> Working data
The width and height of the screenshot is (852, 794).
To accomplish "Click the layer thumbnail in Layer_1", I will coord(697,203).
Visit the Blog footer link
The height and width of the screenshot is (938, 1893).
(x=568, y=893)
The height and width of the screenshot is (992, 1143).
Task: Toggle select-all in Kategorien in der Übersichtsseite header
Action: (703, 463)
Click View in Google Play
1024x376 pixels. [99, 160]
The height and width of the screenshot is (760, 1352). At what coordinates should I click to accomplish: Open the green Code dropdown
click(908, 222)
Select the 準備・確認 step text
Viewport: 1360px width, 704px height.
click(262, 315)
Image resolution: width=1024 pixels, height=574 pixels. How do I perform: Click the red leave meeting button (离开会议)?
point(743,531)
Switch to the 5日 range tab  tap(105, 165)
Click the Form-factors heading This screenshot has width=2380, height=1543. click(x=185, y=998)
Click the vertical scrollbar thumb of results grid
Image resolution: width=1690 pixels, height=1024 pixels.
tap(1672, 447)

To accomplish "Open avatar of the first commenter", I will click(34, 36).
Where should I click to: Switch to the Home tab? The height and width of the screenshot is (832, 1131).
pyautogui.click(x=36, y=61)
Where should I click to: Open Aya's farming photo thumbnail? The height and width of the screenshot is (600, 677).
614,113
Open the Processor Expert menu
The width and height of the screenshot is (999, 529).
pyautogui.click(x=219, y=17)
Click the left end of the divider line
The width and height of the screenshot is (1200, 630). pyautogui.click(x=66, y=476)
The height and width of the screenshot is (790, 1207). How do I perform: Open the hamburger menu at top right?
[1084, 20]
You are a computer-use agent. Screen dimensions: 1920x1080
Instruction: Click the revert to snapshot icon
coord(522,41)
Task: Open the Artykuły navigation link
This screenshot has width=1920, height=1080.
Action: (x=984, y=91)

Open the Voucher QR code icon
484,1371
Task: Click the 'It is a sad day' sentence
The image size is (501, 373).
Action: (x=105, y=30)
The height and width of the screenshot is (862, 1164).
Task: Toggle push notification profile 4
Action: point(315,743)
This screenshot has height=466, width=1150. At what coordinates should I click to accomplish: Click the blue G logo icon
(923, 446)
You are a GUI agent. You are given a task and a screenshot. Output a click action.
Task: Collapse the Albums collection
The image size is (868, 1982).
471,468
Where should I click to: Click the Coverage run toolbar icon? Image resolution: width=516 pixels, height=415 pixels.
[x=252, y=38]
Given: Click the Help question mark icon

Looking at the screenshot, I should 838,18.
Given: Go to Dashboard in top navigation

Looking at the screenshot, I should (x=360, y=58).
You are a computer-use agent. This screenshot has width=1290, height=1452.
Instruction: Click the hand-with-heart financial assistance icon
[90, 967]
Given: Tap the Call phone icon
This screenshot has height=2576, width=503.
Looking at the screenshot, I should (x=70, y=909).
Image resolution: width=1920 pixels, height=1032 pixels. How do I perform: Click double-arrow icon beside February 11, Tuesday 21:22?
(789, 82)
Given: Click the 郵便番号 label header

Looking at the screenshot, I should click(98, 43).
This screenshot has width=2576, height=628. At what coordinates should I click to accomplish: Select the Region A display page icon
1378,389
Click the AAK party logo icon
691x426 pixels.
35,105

> Your instructions
All the entries above need to be repeated word for word.

> Response
The width and height of the screenshot is (852, 794).
To accomplish "Click the layer thumbnail in Layer_1", I will coord(697,203).
Visit the Blog footer link
The height and width of the screenshot is (938, 1893).
(x=568, y=893)
The height and width of the screenshot is (992, 1143).
Task: Toggle select-all in Kategorien in der Übersichtsseite header
Action: (703, 463)
Click View in Google Play
1024x376 pixels. [99, 160]
The height and width of the screenshot is (760, 1352). At what coordinates should I click to accomplish: Open the green Code dropdown
click(908, 222)
Select the 準備・確認 step text
Viewport: 1360px width, 704px height.
click(262, 315)
Image resolution: width=1024 pixels, height=574 pixels. How do I perform: Click the red leave meeting button (离开会议)?
point(743,531)
Switch to the 5日 range tab  tap(105, 165)
Click the Form-factors heading This screenshot has width=2380, height=1543. click(x=185, y=998)
Click the vertical scrollbar thumb of results grid
Image resolution: width=1690 pixels, height=1024 pixels.
tap(1672, 447)

To accomplish "Open avatar of the first commenter", I will click(34, 36).
Where should I click to: Switch to the Home tab? The height and width of the screenshot is (832, 1131).
pyautogui.click(x=36, y=61)
Where should I click to: Open Aya's farming photo thumbnail? The height and width of the screenshot is (600, 677).
614,113
Open the Processor Expert menu
The width and height of the screenshot is (999, 529).
pyautogui.click(x=219, y=17)
Click the left end of the divider line
The width and height of the screenshot is (1200, 630). pyautogui.click(x=66, y=476)
The height and width of the screenshot is (790, 1207). How do I perform: Open the hamburger menu at top right?
[1084, 20]
You are a computer-use agent. Screen dimensions: 1920x1080
Instruction: Click the revert to snapshot icon
coord(522,41)
Task: Open the Artykuły navigation link
This screenshot has width=1920, height=1080.
Action: (x=984, y=91)

Open the Voucher QR code icon
484,1371
Task: Click the 'It is a sad day' sentence
The image size is (501, 373).
Action: (x=105, y=30)
The height and width of the screenshot is (862, 1164).
Task: Toggle push notification profile 4
Action: point(315,743)
This screenshot has height=466, width=1150. At what coordinates should I click to accomplish: Click the blue G logo icon
(923, 446)
You are a GUI agent. You are given a task and a screenshot. Output a click action.
Task: Collapse the Albums collection
The image size is (868, 1982).
471,468
Where should I click to: Click the Coverage run toolbar icon? Image resolution: width=516 pixels, height=415 pixels.
[x=252, y=38]
Given: Click the Help question mark icon

Looking at the screenshot, I should 838,18.
Given: Go to Dashboard in top navigation

Looking at the screenshot, I should (x=360, y=58).
You are a computer-use agent. This screenshot has width=1290, height=1452.
Instruction: Click the hand-with-heart financial assistance icon
[90, 967]
Given: Tap the Call phone icon
This screenshot has height=2576, width=503.
Looking at the screenshot, I should (x=70, y=909).
Image resolution: width=1920 pixels, height=1032 pixels. How do I perform: Click double-arrow icon beside February 11, Tuesday 21:22?
(789, 82)
Given: Click the 郵便番号 label header

Looking at the screenshot, I should click(98, 43).
This screenshot has width=2576, height=628. At what coordinates should I click to accomplish: Select the Region A display page icon
1378,389
Click the AAK party logo icon
691x426 pixels.
35,105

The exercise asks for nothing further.